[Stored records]
^^^^^^^^

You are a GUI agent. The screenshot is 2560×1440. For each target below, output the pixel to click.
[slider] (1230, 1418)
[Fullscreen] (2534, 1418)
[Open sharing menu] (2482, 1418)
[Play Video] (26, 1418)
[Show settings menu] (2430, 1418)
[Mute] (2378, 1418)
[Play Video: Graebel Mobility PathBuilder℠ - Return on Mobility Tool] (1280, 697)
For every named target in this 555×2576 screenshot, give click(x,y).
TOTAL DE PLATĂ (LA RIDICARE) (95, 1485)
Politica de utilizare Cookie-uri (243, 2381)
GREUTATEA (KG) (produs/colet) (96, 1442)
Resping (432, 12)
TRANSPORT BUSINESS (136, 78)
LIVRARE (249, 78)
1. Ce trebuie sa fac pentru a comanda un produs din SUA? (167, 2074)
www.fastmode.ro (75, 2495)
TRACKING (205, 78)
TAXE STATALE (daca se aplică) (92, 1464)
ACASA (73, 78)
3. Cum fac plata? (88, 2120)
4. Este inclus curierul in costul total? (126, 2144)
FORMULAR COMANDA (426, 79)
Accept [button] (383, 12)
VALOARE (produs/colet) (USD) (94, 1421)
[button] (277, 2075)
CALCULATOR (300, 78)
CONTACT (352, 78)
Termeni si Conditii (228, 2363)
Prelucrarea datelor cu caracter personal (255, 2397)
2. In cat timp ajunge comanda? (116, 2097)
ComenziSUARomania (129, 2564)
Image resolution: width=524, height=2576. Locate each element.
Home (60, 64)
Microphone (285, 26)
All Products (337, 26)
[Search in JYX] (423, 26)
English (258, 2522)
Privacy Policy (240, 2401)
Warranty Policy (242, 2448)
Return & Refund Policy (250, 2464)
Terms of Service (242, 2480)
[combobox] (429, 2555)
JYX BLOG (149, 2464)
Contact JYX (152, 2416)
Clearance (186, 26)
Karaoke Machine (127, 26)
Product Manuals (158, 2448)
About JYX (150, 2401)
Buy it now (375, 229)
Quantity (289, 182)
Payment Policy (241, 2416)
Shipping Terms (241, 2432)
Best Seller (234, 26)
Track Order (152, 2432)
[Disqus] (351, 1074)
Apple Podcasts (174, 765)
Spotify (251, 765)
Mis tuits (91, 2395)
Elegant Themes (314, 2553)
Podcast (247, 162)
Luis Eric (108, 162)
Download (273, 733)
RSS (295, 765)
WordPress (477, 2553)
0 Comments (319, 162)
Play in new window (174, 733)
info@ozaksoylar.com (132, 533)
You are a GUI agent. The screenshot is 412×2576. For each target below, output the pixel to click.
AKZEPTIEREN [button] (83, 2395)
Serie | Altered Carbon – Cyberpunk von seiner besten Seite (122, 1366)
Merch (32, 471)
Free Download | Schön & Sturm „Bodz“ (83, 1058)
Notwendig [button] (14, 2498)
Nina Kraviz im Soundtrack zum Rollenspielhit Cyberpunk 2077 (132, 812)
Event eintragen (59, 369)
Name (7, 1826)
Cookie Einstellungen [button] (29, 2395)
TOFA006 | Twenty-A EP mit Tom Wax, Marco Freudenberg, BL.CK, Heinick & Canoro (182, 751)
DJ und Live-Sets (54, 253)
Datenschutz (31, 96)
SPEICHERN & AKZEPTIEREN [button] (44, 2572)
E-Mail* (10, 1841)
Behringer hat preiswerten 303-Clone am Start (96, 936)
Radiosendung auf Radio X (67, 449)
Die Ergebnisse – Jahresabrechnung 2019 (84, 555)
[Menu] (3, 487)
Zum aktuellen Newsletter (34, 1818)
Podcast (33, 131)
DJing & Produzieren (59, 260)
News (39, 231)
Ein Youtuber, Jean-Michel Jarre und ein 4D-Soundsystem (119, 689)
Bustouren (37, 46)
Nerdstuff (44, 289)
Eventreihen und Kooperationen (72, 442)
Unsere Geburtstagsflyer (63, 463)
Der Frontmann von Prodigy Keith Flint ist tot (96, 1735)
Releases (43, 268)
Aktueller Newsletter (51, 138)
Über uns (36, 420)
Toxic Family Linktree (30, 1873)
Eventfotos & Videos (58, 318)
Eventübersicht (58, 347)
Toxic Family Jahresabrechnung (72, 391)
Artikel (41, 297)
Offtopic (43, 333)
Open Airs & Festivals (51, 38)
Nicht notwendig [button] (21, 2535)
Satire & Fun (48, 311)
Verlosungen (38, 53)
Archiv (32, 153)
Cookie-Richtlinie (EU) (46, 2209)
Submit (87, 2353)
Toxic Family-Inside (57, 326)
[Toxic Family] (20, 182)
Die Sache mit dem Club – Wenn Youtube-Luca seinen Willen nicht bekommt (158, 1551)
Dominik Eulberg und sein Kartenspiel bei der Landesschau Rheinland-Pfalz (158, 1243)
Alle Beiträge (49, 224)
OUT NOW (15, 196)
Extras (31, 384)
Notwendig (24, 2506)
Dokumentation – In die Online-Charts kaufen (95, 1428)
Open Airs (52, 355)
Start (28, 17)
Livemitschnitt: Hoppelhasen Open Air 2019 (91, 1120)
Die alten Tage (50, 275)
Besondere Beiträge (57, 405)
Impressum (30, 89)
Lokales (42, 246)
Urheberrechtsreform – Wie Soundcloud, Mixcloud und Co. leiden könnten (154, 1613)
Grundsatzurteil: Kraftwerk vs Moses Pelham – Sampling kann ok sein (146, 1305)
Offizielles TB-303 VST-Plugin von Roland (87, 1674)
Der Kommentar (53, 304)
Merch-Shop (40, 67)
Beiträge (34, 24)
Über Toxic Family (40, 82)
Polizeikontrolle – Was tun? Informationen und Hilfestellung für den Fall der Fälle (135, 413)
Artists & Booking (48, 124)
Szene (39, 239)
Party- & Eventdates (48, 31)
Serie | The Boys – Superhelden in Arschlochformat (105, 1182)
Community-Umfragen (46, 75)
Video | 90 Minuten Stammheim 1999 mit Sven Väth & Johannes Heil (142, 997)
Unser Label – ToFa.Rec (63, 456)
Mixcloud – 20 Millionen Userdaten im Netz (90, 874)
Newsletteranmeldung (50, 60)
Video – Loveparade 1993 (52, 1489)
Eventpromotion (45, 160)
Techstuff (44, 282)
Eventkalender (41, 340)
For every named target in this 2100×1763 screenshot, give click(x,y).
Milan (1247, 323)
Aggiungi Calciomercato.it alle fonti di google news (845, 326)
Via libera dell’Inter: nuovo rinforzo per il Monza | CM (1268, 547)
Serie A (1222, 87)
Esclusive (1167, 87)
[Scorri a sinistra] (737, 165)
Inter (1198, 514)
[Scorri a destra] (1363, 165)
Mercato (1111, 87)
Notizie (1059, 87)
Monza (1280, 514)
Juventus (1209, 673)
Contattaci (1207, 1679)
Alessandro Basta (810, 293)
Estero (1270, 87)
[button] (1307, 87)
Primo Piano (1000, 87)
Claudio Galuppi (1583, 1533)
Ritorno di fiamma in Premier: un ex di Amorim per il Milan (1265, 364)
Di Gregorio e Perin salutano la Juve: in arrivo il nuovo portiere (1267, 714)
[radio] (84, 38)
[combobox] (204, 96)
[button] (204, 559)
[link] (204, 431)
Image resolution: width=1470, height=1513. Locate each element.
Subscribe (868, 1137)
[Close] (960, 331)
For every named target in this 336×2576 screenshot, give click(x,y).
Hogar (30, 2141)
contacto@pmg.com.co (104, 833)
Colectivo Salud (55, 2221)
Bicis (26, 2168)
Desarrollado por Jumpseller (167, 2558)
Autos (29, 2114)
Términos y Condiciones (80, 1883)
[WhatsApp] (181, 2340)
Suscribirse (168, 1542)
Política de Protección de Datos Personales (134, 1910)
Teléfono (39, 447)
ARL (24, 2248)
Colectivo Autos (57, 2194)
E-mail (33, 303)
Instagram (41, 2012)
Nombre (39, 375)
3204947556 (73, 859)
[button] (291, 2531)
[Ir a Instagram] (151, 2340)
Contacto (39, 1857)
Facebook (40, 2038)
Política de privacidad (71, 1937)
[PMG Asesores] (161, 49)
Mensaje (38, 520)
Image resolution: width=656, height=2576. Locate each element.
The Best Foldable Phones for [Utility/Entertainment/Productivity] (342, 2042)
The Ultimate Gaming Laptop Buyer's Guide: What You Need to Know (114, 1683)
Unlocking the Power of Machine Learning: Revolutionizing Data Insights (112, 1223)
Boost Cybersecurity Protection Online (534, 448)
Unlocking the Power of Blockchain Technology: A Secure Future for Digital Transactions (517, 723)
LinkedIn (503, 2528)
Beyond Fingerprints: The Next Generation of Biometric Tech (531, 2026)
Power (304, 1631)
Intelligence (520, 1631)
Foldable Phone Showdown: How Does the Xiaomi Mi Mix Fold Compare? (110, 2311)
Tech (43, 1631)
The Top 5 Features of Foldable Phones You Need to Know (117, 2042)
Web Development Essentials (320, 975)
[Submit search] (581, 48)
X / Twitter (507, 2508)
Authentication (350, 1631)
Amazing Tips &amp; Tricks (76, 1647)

^^^^^^^^

= Requirement =
Among the lines of the records, copy out each one that contains the word "Machine".

= Task output =
Karaoke Machine (127, 26)
Unlocking the Power of Machine Learning: Revolutionizing Data Insights (112, 1223)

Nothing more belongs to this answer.